18. The least costly electrolytic option is for a photovoltaic (PV) module efficiency of 18 per cent, a PV installed system cost of US$1,030/kW, and a plant siting in an area of high insolation (270 W/m2). These PV performance and cost parameters are optimistic but plausible for advanced thin-film PV technologies (Ogden and Nitsch 1993).
19. With a cost of service companson, even costs for electrolytic hydrogen used in fuel cell vehicles are not much different from the 2.65 cents/km cost of gasoline for an internal combustion engine vehicle ranging from 2.75 to 3.90 cents/km for the electrolytic options shown in figure 6.3.
20. Storage costs estimated by Hendriks (1994) range from US$3/tC to US$13/tC for depleted natural gas fields, compared with US$9/tC to US$34/tC for saline aquifers.
21. For comparison, a carbon tax in the range US$39-63/tC would increase the retail price of gasoline shown in figure 6.2 by 11-17 per cent.
22. It is assumed that hydrogen is stored onboard vehicles in carbon-fibre-wrapped aluminium tanks at high pressure (550 bar). Because of the bulkiness of gaseous hydrogen storage, the hydrogen FCV is designed for a range between refuellings of 400 km, compared with 640 km for a gasoline ICEV. The weight of the hydrogen FCV is estimated to be 1.3 tonnes, compared with 1.4 tonnes for the ICEV. Initial costs are estimated to be US$17,800 for an ICEV and US$25,100 for a hydrogen FCV (in mass production). The initial cost for a gasoline FCV is assumed to be US$21,700, the same as the estimated cost for a methanol FCV (Ogden et al. 1994). Retail fuel taxes are included under "other non fuel operating costs" at the average US rate for gasoline used in ICEVs; to ensure that road tax revenues are the same for all options, it is assumed that retail taxes are 0.75 cents/km for all options (equivalent to 8.2 cents/litre or 31 cents/gallon for gasoline used in ICEVs).
23. The US Department of Energy has projected that the wellhead price of natural gas in the United States will increase at an annual average rate of 3.1 per cent per year. 1993-2010 (EIA 1995).
24. Considerable hydrogen production from biomass is likely to be possible before land scarcity becomes a major limiting factor for the growing of biomass.

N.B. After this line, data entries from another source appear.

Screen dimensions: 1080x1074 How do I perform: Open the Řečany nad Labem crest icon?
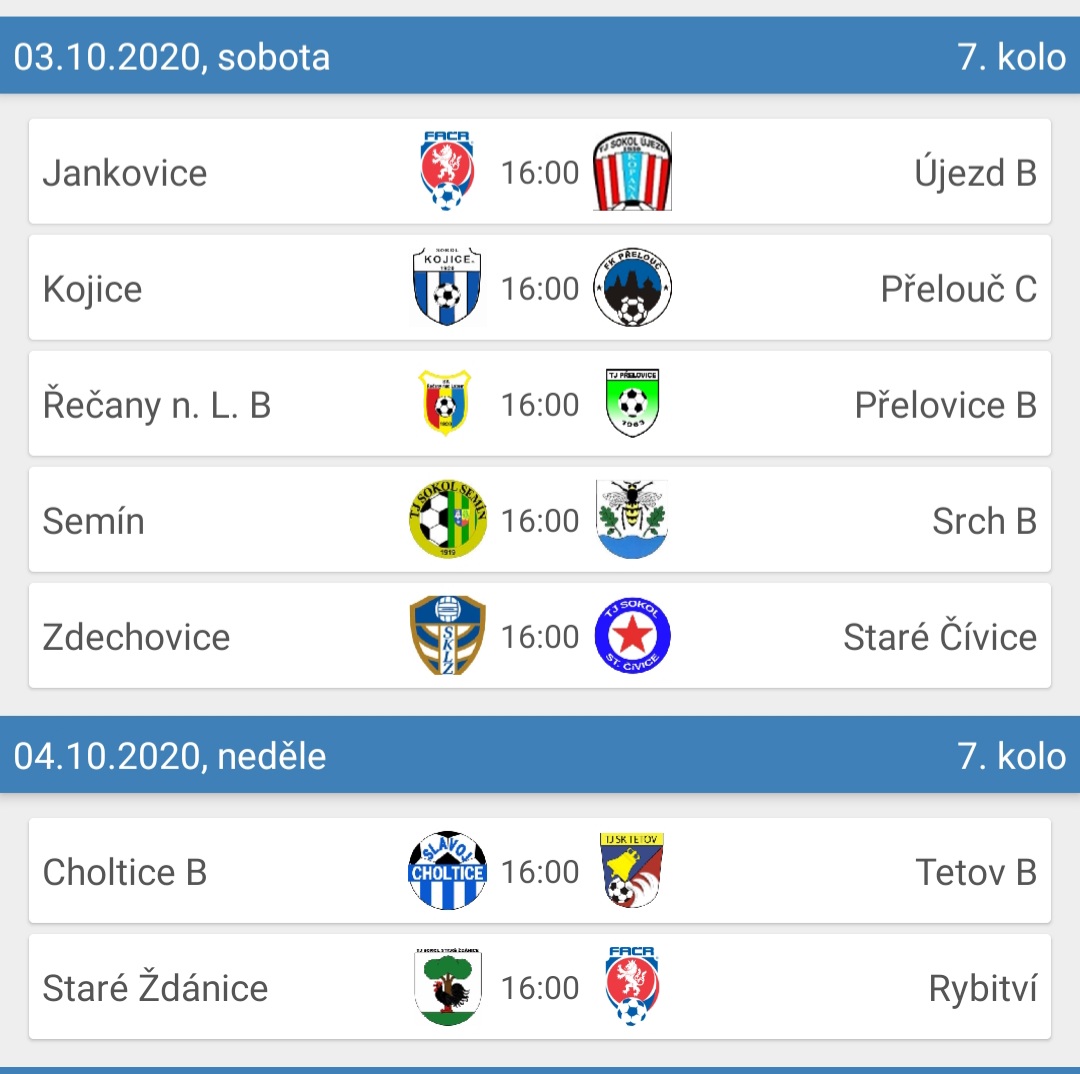[x=445, y=403]
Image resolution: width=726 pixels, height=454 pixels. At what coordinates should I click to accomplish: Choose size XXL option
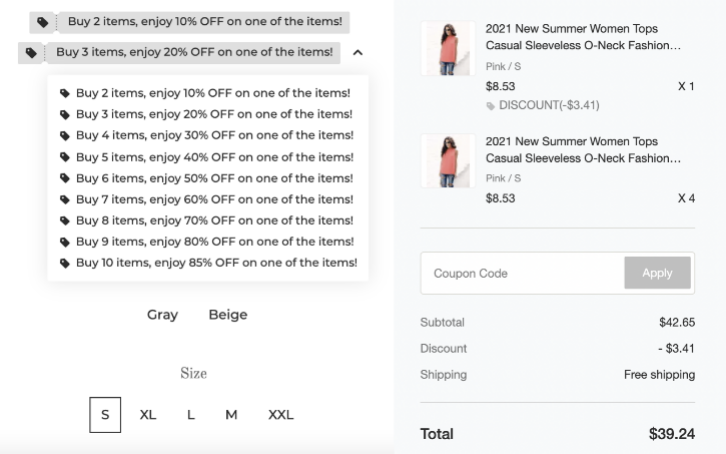coord(281,415)
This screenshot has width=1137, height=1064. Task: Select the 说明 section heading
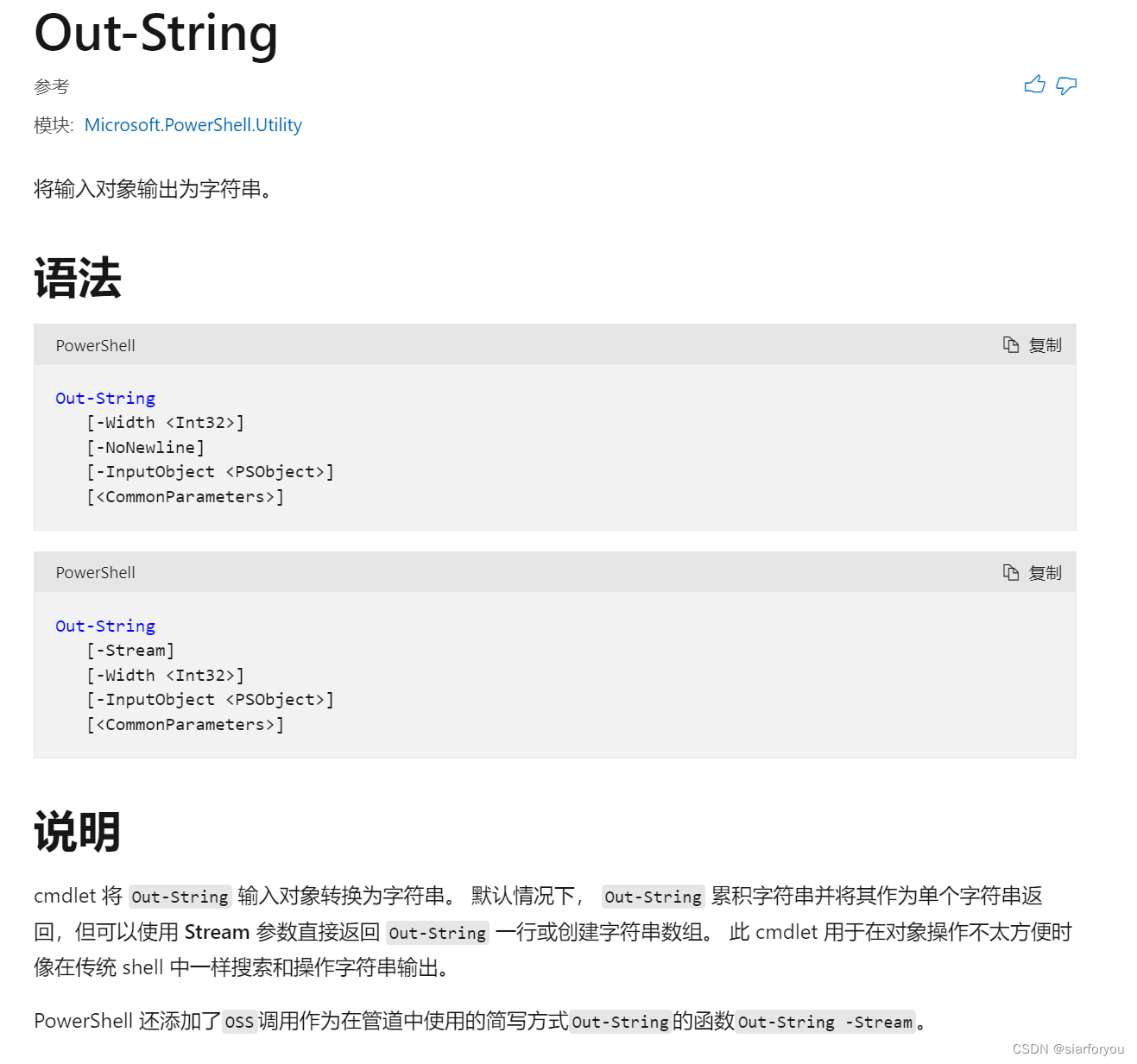[x=77, y=831]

See, for example, the calculation presented in Appendix B. and discussions of land-use availability for industrialized countries in Williams (1994a) and for developing countries in Larson et al. (1995).
25. With sequestration of the separated CO2, the amount of biomass grown on a given land area could make a much larger contribution in reducing global emissions than without sequestration.